== The problem ==
Every line holding the string "badge" should be copied out of the listing.

== Exercise input ==
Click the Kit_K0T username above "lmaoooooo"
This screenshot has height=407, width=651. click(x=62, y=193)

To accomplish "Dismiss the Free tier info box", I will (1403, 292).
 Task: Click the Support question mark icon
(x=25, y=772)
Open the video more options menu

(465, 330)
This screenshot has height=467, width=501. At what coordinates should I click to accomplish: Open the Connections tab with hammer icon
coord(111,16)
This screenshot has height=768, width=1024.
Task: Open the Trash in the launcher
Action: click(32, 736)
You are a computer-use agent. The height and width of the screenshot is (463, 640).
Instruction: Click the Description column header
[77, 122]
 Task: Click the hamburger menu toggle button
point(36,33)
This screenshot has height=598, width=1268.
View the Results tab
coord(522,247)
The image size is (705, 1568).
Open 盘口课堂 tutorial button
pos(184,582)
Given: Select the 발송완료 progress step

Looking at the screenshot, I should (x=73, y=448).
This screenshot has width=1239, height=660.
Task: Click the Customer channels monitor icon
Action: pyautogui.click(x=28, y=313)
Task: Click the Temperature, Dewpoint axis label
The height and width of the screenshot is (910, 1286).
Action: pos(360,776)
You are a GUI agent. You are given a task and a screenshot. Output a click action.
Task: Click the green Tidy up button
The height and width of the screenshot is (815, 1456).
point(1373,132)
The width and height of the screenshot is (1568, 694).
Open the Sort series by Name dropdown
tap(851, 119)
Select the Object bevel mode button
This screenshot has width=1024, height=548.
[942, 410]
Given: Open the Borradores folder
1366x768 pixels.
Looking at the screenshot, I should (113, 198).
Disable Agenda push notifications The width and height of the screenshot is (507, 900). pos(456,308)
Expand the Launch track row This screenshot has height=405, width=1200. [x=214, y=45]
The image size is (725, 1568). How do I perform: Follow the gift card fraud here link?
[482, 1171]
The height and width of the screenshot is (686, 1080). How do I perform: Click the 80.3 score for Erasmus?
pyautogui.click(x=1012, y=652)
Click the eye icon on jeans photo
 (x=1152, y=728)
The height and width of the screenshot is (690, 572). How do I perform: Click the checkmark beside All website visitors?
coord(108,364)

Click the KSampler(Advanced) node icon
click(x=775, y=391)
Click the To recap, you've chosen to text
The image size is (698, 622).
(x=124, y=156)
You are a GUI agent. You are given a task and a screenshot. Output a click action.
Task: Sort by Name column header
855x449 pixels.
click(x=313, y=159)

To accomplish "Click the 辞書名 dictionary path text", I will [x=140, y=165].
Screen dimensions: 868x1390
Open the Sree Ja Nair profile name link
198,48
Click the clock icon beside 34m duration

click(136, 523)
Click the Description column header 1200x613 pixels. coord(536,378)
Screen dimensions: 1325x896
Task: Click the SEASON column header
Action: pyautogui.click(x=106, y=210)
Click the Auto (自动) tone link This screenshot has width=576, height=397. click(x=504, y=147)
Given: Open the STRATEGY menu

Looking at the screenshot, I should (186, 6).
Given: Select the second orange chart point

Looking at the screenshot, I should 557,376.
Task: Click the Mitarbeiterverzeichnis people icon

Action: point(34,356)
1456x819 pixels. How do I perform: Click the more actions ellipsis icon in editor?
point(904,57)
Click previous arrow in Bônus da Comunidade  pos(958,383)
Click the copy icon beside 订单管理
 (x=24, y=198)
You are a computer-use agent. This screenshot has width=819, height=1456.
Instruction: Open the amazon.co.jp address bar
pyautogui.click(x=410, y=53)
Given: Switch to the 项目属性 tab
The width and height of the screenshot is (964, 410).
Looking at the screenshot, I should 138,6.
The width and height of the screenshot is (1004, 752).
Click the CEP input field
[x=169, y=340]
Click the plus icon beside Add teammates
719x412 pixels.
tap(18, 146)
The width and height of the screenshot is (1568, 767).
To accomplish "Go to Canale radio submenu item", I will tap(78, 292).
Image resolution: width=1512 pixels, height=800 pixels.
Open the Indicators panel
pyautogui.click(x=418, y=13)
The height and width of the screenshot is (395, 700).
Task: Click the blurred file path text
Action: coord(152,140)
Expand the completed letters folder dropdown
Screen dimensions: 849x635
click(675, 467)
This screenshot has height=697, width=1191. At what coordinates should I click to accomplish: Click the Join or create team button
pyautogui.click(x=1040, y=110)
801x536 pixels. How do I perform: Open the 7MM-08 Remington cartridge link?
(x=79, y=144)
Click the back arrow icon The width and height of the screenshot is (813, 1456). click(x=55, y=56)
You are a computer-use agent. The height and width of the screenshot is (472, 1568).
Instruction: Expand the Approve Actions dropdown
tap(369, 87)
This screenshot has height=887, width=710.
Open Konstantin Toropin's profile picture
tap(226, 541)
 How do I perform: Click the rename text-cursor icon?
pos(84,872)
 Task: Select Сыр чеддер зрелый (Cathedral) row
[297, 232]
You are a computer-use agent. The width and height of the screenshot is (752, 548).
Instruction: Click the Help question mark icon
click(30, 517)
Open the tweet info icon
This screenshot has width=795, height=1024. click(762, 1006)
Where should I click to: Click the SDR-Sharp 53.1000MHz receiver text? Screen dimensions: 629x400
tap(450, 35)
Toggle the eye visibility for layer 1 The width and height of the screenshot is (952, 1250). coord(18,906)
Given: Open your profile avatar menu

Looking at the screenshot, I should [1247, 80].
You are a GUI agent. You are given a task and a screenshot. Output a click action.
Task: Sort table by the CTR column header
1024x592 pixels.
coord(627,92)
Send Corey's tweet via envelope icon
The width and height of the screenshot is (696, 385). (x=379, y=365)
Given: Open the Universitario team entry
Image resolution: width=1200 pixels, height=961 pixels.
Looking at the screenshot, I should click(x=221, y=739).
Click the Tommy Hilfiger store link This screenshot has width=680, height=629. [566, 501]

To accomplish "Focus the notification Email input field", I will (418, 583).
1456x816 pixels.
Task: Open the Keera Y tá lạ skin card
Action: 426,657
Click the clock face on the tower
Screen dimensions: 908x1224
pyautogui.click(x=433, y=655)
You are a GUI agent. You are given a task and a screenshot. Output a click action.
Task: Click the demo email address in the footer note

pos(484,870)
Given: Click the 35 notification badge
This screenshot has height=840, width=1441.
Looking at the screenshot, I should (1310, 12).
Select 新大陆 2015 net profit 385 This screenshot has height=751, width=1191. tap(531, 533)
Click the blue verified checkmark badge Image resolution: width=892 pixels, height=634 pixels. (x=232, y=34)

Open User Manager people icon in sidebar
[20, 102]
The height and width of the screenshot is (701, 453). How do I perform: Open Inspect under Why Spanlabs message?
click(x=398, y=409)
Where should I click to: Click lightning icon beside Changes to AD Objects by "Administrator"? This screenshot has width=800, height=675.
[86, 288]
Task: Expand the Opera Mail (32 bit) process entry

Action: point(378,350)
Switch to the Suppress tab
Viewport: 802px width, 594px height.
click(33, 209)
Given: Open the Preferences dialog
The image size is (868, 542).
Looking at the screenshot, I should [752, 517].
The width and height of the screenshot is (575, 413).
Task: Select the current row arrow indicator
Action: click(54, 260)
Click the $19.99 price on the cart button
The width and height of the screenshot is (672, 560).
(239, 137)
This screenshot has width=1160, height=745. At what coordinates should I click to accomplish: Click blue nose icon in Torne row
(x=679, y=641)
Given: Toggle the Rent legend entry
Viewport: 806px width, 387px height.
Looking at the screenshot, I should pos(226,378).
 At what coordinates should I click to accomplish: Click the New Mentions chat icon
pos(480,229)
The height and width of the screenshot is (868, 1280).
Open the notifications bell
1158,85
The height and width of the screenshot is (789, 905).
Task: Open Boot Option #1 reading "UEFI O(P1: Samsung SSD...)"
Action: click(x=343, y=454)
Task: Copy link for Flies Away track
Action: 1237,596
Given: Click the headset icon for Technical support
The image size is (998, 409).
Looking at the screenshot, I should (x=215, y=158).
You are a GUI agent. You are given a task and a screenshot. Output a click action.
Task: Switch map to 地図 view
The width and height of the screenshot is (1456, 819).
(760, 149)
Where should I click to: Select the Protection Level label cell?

== Solution below ==
Given: Click the 35 notification badge
Click the blue verified checkmark badge Image resolution: width=892 pixels, height=634 pixels. (x=232, y=34)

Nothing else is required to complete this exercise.